I would never encourage a newly graduated student to open a nail salon because it would be setting them up to fail and possibly give up on the industry entirely. I always suggest working for someone else to gain experience and build your clientele first. —  Darlene Sammons, Miller-Motte Technical College, Chattanooga, Tenn.

 For years I’ve been encouraging my students to open their own salons immediately after graduating from nail school, if they are financially stable and understand the responsibility of operating their own business. I’ve also encouraged students to go and seek employment in full-service salons and day spas to gain the knowledge of the operations of well-established salons and day spas.

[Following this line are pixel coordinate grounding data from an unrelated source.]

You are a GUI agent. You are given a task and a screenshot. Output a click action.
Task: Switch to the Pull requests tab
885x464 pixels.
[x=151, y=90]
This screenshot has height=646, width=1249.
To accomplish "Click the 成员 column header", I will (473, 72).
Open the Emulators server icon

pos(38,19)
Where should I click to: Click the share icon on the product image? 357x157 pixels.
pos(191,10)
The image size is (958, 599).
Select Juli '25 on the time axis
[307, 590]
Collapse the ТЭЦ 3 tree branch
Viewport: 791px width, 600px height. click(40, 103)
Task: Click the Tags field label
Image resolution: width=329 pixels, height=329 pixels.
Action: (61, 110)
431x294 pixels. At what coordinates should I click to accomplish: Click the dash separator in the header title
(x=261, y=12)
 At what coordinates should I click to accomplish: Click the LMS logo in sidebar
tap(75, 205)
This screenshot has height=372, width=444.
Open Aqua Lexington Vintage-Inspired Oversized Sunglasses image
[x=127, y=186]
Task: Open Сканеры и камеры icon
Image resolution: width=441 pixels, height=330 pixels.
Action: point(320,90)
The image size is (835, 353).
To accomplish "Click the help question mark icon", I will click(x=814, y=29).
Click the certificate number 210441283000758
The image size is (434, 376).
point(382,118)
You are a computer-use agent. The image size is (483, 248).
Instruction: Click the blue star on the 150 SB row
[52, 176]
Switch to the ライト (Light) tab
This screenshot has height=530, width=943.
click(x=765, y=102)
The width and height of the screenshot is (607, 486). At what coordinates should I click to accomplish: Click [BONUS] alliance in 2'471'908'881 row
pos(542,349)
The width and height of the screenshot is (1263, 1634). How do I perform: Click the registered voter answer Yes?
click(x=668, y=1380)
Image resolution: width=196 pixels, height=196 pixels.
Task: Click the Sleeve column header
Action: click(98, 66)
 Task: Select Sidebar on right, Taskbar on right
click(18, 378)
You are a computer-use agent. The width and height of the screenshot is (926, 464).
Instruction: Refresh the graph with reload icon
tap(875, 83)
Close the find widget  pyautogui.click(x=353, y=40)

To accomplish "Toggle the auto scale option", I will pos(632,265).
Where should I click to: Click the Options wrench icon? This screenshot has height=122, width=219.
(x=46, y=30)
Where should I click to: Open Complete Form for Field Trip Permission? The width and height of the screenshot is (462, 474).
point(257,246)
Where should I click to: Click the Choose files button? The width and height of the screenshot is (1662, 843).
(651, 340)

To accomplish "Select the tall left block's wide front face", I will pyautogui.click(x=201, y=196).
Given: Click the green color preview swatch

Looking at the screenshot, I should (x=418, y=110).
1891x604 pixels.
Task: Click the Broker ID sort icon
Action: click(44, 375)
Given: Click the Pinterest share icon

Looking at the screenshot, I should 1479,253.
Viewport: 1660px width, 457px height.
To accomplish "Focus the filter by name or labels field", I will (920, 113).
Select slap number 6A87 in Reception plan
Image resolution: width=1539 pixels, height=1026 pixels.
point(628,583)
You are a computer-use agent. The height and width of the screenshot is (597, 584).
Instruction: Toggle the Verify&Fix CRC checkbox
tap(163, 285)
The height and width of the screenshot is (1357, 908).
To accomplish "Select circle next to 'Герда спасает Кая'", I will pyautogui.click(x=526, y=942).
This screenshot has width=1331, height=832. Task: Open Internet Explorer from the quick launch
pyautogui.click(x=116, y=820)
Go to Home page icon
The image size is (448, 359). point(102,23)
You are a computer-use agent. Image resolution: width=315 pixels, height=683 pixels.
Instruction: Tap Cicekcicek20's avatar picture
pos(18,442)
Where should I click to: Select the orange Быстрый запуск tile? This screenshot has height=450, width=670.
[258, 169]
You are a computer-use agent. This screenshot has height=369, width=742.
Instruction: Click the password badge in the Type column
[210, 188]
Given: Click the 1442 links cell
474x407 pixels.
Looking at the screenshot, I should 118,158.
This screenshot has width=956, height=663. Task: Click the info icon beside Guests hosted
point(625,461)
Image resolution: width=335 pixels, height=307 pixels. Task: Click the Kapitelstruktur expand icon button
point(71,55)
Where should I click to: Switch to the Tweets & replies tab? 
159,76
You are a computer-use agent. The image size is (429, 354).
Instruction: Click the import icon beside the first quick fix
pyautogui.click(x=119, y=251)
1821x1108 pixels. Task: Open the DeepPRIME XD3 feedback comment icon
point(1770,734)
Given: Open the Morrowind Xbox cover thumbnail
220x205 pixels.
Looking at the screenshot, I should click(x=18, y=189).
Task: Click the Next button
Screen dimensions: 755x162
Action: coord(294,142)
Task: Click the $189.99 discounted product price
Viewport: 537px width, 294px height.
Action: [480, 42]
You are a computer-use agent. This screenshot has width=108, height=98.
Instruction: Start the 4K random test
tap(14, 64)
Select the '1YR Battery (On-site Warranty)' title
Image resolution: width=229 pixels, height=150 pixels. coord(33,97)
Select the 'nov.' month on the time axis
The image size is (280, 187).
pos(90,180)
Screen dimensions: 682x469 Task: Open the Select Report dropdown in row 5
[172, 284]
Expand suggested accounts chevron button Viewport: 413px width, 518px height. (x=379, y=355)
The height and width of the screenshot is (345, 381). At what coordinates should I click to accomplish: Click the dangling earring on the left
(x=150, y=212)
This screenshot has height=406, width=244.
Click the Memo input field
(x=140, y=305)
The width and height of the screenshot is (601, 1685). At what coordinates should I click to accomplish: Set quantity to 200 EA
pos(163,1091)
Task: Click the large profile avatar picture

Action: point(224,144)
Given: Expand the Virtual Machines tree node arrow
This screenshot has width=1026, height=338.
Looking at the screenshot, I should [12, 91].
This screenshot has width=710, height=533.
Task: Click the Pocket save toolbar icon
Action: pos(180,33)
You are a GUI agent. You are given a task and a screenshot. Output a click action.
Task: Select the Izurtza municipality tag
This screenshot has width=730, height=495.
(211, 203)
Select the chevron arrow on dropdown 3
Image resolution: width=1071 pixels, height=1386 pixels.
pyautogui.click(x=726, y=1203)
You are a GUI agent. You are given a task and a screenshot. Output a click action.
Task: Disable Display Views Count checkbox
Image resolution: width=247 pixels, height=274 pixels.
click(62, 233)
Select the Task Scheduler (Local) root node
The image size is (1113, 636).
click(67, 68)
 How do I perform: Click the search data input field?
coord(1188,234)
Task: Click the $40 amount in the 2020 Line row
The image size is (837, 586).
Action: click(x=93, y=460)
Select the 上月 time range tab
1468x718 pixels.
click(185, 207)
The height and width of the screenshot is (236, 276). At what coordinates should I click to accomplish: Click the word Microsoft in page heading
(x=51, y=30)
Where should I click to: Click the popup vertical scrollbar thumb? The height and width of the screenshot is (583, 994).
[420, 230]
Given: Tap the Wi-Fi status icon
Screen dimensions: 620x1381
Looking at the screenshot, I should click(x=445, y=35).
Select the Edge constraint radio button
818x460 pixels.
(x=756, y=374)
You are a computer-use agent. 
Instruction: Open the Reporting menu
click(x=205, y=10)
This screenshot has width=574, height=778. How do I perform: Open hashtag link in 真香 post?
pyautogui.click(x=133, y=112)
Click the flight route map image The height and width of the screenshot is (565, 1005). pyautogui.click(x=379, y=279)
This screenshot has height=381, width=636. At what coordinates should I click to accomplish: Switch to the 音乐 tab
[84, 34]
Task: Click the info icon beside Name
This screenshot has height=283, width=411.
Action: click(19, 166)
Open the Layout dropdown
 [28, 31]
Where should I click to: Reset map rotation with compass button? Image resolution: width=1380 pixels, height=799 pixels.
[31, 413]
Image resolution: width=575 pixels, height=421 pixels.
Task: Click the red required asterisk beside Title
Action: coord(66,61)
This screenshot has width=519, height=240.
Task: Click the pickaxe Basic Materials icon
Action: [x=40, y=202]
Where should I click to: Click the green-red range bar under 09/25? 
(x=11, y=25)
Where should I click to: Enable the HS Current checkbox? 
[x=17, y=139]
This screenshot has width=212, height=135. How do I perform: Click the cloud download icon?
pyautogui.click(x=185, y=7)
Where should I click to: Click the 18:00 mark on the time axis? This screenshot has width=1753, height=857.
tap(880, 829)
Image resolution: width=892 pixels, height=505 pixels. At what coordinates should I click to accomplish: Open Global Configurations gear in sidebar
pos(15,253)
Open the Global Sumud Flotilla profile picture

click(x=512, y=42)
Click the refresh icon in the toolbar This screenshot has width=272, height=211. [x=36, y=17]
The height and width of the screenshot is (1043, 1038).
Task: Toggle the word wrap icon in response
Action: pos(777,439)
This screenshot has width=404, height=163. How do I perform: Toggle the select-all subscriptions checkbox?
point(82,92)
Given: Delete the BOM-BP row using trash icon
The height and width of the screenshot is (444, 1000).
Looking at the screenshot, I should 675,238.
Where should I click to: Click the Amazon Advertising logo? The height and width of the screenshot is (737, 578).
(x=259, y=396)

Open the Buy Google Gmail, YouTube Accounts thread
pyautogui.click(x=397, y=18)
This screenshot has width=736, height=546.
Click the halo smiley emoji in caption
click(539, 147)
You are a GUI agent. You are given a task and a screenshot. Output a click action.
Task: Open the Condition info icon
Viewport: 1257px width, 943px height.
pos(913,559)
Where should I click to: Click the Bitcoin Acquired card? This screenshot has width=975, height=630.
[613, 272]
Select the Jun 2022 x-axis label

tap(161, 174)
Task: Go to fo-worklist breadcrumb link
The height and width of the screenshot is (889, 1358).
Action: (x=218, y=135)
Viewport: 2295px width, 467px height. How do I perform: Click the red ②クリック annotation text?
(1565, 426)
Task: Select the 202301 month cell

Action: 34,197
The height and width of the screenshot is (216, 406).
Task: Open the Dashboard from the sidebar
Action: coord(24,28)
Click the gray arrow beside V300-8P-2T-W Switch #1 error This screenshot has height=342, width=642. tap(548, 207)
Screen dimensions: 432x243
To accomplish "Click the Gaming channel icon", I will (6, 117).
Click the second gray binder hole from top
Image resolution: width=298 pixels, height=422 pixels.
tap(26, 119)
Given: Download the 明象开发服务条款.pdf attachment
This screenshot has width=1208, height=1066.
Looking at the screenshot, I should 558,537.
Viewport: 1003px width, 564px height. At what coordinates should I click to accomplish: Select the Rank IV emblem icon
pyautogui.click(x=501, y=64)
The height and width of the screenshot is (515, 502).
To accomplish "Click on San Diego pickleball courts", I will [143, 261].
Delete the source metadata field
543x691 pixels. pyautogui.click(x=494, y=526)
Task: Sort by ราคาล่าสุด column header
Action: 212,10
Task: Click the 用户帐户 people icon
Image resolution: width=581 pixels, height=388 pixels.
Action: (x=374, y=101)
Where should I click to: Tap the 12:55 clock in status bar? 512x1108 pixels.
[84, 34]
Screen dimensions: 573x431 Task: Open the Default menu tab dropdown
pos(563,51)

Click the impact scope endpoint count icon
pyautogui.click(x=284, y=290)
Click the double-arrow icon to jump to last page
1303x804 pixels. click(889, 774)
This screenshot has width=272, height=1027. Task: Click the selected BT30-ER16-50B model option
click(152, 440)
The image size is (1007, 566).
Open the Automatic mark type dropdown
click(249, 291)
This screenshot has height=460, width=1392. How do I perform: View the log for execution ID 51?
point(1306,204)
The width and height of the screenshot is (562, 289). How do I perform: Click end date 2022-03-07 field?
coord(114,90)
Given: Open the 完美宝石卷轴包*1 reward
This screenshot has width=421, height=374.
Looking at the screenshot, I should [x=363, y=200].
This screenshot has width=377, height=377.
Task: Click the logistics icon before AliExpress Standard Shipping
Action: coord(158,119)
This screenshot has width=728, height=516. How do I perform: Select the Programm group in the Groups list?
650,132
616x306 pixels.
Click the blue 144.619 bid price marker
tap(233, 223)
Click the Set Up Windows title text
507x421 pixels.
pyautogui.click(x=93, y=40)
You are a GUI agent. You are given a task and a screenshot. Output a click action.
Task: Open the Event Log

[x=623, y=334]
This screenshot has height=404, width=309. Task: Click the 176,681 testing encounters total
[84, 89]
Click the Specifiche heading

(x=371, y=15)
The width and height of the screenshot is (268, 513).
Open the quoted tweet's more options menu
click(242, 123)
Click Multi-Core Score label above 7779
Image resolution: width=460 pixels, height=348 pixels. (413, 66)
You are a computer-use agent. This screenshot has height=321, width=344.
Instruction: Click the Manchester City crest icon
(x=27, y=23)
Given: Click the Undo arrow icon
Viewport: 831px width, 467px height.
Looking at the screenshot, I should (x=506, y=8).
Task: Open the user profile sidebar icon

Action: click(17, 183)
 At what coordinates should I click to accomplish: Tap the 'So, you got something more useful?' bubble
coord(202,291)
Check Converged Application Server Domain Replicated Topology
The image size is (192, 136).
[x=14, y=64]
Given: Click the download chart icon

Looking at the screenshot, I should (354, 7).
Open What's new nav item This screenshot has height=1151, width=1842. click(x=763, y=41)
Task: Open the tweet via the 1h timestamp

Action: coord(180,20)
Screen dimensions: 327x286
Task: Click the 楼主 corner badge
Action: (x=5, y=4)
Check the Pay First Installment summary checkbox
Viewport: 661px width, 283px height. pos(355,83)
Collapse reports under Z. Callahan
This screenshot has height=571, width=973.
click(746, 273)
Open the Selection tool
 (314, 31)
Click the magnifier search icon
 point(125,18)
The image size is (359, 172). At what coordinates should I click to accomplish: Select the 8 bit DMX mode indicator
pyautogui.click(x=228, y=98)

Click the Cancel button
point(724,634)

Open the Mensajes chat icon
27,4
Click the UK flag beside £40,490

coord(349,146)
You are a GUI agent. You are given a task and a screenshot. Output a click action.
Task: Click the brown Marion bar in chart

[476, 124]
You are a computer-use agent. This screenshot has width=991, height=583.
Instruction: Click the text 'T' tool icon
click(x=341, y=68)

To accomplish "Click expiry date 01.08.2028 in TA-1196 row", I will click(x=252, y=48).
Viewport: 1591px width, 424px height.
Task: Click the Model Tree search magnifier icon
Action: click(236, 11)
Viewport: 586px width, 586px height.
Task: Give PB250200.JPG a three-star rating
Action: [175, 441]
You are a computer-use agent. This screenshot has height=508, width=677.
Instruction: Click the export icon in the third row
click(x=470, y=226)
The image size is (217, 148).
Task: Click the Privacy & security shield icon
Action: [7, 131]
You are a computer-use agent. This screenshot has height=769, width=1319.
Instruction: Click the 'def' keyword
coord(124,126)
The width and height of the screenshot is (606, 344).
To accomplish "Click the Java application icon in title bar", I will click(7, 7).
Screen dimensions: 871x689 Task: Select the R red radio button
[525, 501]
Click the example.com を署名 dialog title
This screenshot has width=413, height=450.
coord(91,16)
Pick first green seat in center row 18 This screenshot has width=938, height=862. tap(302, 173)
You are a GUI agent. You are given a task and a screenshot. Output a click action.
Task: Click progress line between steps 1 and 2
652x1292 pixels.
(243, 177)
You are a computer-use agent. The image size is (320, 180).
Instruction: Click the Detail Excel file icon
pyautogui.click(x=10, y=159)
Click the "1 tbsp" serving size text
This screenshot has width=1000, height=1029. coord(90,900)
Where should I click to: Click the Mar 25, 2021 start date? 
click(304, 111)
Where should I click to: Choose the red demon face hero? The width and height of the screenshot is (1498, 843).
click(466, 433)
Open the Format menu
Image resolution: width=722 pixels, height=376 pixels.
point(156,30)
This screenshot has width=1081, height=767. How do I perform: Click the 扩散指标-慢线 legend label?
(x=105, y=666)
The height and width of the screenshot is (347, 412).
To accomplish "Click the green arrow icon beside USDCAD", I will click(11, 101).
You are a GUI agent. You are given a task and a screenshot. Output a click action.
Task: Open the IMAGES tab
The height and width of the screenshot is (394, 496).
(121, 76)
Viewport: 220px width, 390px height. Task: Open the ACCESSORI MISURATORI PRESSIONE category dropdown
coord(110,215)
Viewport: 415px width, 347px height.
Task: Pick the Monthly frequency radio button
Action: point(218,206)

As a result of my influences on my students, many have gone on to open their own salons and are doing extremely well. One of the advantages of having students who open their own salons right after school is they share their success stories with other students who are still in school, which eventually creates a chain reaction. The student-turned-salon-owner shares her success stories continue to recruit new students, thereby helping her business grow and building a close association with the school faculty. The graduating student’s salon also becomes a great place for class field trips. In some cases new students lack the confidence of opening right after school (or aren’t in the financial position), in which case they’re encouraged to seek employment in high-end establishments where can learn the ins and outs of business operation. Sometimes the experience working in a salon becomes so rewarding that students choose to make the day spa experience a career (especially the ones that offer benefits, education, and the opportunity to grow). — Roy Williams, Nail School Chicago, Blue Island, Ill.